Catalytic Dynamics and Oxygen Diffusion in Doped PrBaCo2O5.5+δ Thin Films

The Sr and Fe codoped double perovskites PrBaCo2O5.5+δ (PrBCO) thin films of Pr(Ba0.5Sr0.5)(Co1.5Fe0.5)O5.5+δ (PBSCFO) were epitaxially grown for chemical catalytic studies. The resistance behavior of PBSCFO epitaxial films was monitored under the switching flow of reducing and oxidizing gases as a function of the gas flow time, t, using an electrical conductivity relaxation (ECR) experimental setup. The R(t) vs t relationships determined at various temperatures show the occurrence of two oxidation processes, Co(2+)/Co(3+) ↔ Co(3+) and Co(3+) ↔ Co(3+)/Co(4+).
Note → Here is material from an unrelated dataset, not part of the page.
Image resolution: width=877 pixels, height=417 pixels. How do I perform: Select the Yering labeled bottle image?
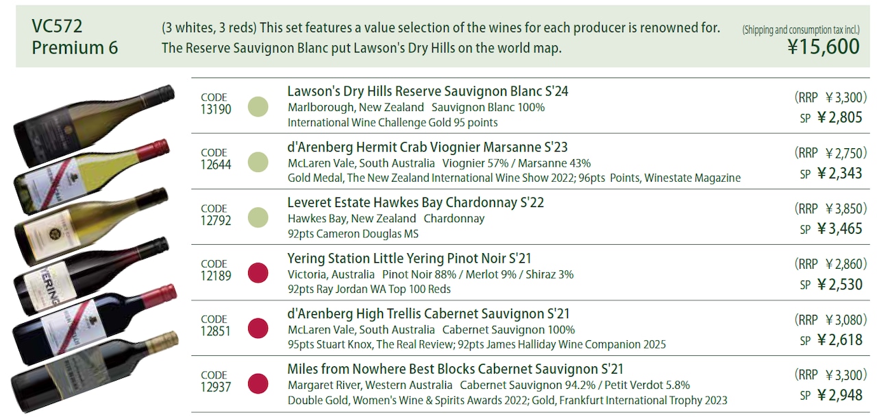tap(91, 276)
Mathematical fitting of the observed R(t) vs t relationships was carried out using Ficks second law for one-dimensional diffusion of charge carriers to derive the diffusivity D(T) and τ(T) for the two processes at various temperatures, T. The D(T) vs T relationships were analyzed in terms of the Arrhenius relationship to find the activation energies Ea for each process. Oscillations in the dR(t)/dt plots, observed under oxidation reactions, were discussed in terms of a layer-by-layer oxygen vacancy exchange diffusion mechanism. Our work suggests that thin films of LnBCO (Ln = lanthanide) with their A and B sites doped as in PBSCFO are excellent candidates for the development of low or intermediate temperature energy conversion devices and gas sensor applications.